Given any triangle T and any positive integer n >=3, we can define a center C_n of T that is the center of gravity of the largest regular n-gon that is contained in T. For large n, C_n tends to the incenter of T.

Question:If we connect these C_n's with a smooth curve, what will be the curve on which all C_n's lie? Is it a spiral converging to the incenter?

Note: One can think of a similar series of centers of smallest regular n_gons that contain T - and this set might give a more interesting smooth curve when joined.

Question on inscribed triangles - and on outer triangles.

Given a planar convex body C, we can define 2 inscribed triangles:
T_a - inscribed triangle of maximum area
T_r - inscribed triangle with largest incircle
Question 1: Are these 2 triangles different from each other for a general C? In cases where the optimal triangles are different, one can try to quantify the difference.
Question 2: Corresponding to these 2 contained triangles, we can think of 2 containing triangles that minimize area and inradius and ask whether those 2 external triangles are distinct in general.
Note 2: The inscribed (containing) triangle with largest (smallest) area is also the inscribed triangle with the largest area Steiner in-ellipse (smallest area Steiner-circumellipse).
Answer to Question 1:

Consider the quadrilateral above. The top left vertex is very slightly higher than the top right vertex - and these two vertices have a substantial x separation. So, the green triangle is the largest area triangle inscribed in the quad (by a small margin) and the red triangle which is isosceles has the largest incircle (note that the inradius of a triangle = area / semiperimeter). This means answer to question 1 above is "the two triangles need not be identical".

Guess on question 2:

Consider a hexagon formed by the itnersection of the two triangles in answer 1 (one of them an isosceles). Then for this hexagon, the smallest area containing triangle would be isosceles one and the other triangle would be another container with slightly larger area but with smaller incircle.

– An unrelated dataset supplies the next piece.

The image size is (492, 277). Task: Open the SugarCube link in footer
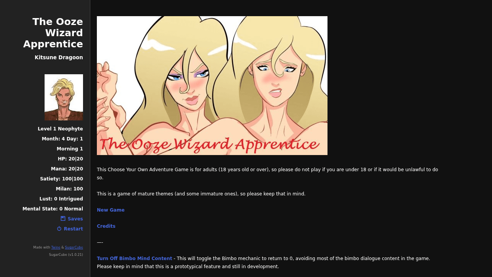pyautogui.click(x=74, y=247)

Note: The Steiner circumellipse of a triangle is the containing ellipse with least area but it is not usually the containing ellipse with least perimeter. This follows from the center of the Steiner ellipse being the centroid of the triangle - for a thin and long isosceles triangle, the containing ellipse with least perimeter will have its center close to the mid point of the altitude of the triangle thru the apex and not the centroid. That brings up the question of how to find the that container for a triangle.

Monsky's Theorem - variants

An earlier attempt to ask questions beyond this theorem is here .

Monsky's theorem: it is not possible to dissect a square into an odd number of equal area triangles (Note: this implies no rectangle supports such a dissection).

Question: What about cutting a square into triangles of equal perimeter? For what n can a square be cut into n equal perimeter triangles?

Remark: This discussion shows the dissection of a rectangle into 7 triangles of equal perimeter; so there *might* not be a pattern like Monsky theorem for dissection of a square into triangles of equal perimeter.

Observations: It is easy to see that any triangle can be cut into n triangles of equal area for ANY n and as Monsky proved, a square allows such a partition into equal area triangles only for even n. Moreover, by patching together 3 triangles of equal area that share a vertex and with adjacent triangles sharing an edge, one can form a convex pentagon that can be cut into any n number of triangles all of equal area where n is a multiple of 3.

Question: Can one assert that any convex polygon allows partition into *some* finite number n of equal area triangles? Note: If this claim is true, any convex polygon will allow partition into n equal area triangles for infinitely many different values of n.
Are there convex polygons which support more equal area triangulations than the square and less than the triangle? Are there convex polygons which allow partition into say, only odd numbers of equal area triangles?

Further question: What if we need the triangular pieces all to have equal area and equal perimeter? For example, does this claim hold: Any convex polygon will allow partition into some finite number n of triangles all of same area and perimeter (this is a stronger version of a claim given a little above)?